Saturday, July 18, 2015

Book Spotlight: Gone for You by Jayne Frost | Guest Post & Giveaway!

Hello, everyone! Today I have a special treat in store for you all. Author Jayne Frost has recently had published her new book, Gone for You. A sexy contemporary romance novel that you won’t need to turn up the heat—Gone for You has plenty! In this post, you can learn all about the book and the author as well as read a riveting guest post by Jayne. Oh, and let's not forget a GIVEAWAY to win a copy of your very own! 


Title: Gone for You
Author: Jayne Frost
Available in Paperback & ebook, 174 pages
Published: April 28th, 2015 by Sixth Street Press
Genre: Adult - Sexy Contemporary Romance

As the guitarist for the rock band Caged, I know the rules: no relationships. No complications. Leave ‘em smiling when you go, but always go. Besides, it’s not like I’m ever in one place for more than a few days at a time. As the next hottest thing out of Austin, the band and me are riding the wave, and the music is all that matters. 

Until her…

Lily Tennison has “complication” written across her beautiful face. But I can’t get involved. The timing’s all wrong. But she’s under my skin, and I can’t resist her troubled eyes and sweet smile. And I do have a little time to kill. Not much, just a few days in Dallas.

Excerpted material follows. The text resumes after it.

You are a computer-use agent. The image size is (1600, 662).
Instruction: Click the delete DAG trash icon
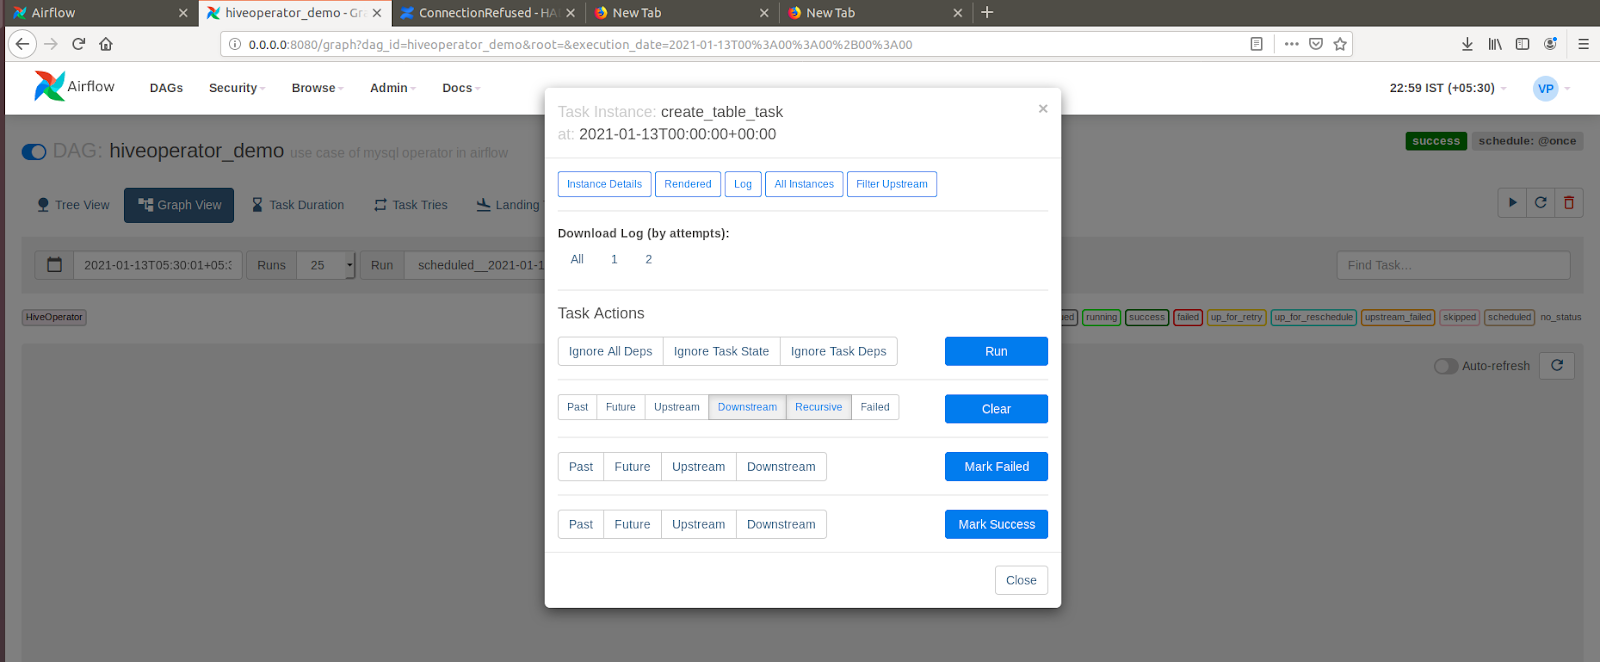tap(1568, 203)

So I’ll scratch the itch and move on, like I always do.

Simple, right?

My knee bounced up and down nervously as the cab inched along in the heavy afternoon traffic on I35. Pulling out my cell phone, I hit redial.
“Yeah?” Logan answered, sounding as frazzled as I felt.
“Have you heard anything?” Biting off a piece of my nail, I spit it on the floorboard.
From the front seat, the cab driver glared at me in the rearview mirror. I gave him an apologetic smile.
“Not in the last five minutes,” Logan said, his exasperation evident. “I told you I’d call if I heard anything. Where are you?”
Looking around, I tried to find anything that looked remotely familiar. I was from Austin, for Christ’s sake. The only time I ever ventured the two hundred miles north to Dallas was for a gig or a football game.
“Fuck, dude. I have no clue.”
“Just get here as fast as you can. Christian’s phone is still off.”
The exasperation in Logan’s voice had an edge of fear. The same fear I felt fluttering in my belly.
“I’ll be there as soon as I can.” I raked a hand through my hair. “Just call if...”
“Yeah, yeah, I will. Fuck. Lindsey just walked in. I gotta go.”
Before I could reply, the line went dead. I was a buffer between Logan and our half-witted manager, Lindsey. The insensitive bitch could work him up in a hot minute under the best of circumstances. I met the driver’s gaze in the mirror.
“Hey, man, how much farther?”
The cabbie gave me a half shrug. “About twenty minutes in this traffic.”
Taking off my sunglasses, I rubbed my tired eyes. When I got the call that Christian had been in an accident, I jumped in the first cab I could find, not bothering to wait for the car service the label had on standby. At the moment, I regretted that particular decision. The fucking cab looked like it hadn’t been cleaned in a year, and the driver looked like he hadn’t bathed in just as long. His funk permeated the entire space.
Reaching over, I hit the button to crack the window. Nothing. I hit it again.
“Hey, man, can you open the window back here?” I barked over the music.
“No can do. Too many fumes out there.”
I stared at him incredulously. Unfuckingbelievable. It smelled like a dog’s ass in here, and the dude was oblivious. Dropping my head against the back of the seat, I closed my eyes.
“Before we get back to our super set, we’ve got some news,” the DJ on the local rock station began in a somber voice. “I’ve just gotten word that Christian Sears, bassist for the band Caged, has been involved in an accident this afternoon in Dallas...”
“Oh, man. That’s terrible,” his female counterpart cut in. “I hope it’s nothing serious.”
Sitting bolt upright, I leaned forward. “Turn that up!”
Startled, the driver reached for the volume button on the radio. The speakers crackled to life.
“We haven’t got any official word yet on his condition. Caged is scheduled to perform this Saturday at the AT&T Stadium. We’ll keep y’all advised. Our thoughts are with you Christian.” And just like that, the DJ went back into his cheery radio persona.
“And now back to our Monday super set. Here’s the latest from Caged, ’Above Me,’ on 97.1 The Eagle.”
I hit the cracked, vinyl seat with a balled fist.
“I knew you looked familiar,” the cabbie said, his smile fading when he met my gaze in the rearview mirror. “You’re Colin, right? The guitarist from Caged?”
“Cameron,” I said wearily. “Cameron Knight.” I managed to give him a halfhearted smile. “Man, I love your music.” Cutting across two lanes of traffic, he jerked the cab onto the shoulder, spitting up gravel. “I’ll get you there as soon as I can. Hold on.”
My chest contracted as the air left my lungs, my shoulders sagging in relief.
“Thanks, man, I appreciate it.”
As the cab barreled past the four lanes of gridlock, I curled my fingers into the edge of the seat so I wouldn’t slide around. The lump of dread in my throat was like coal—dry and bitter. I swallowed hard to dislodge it. And I prayed.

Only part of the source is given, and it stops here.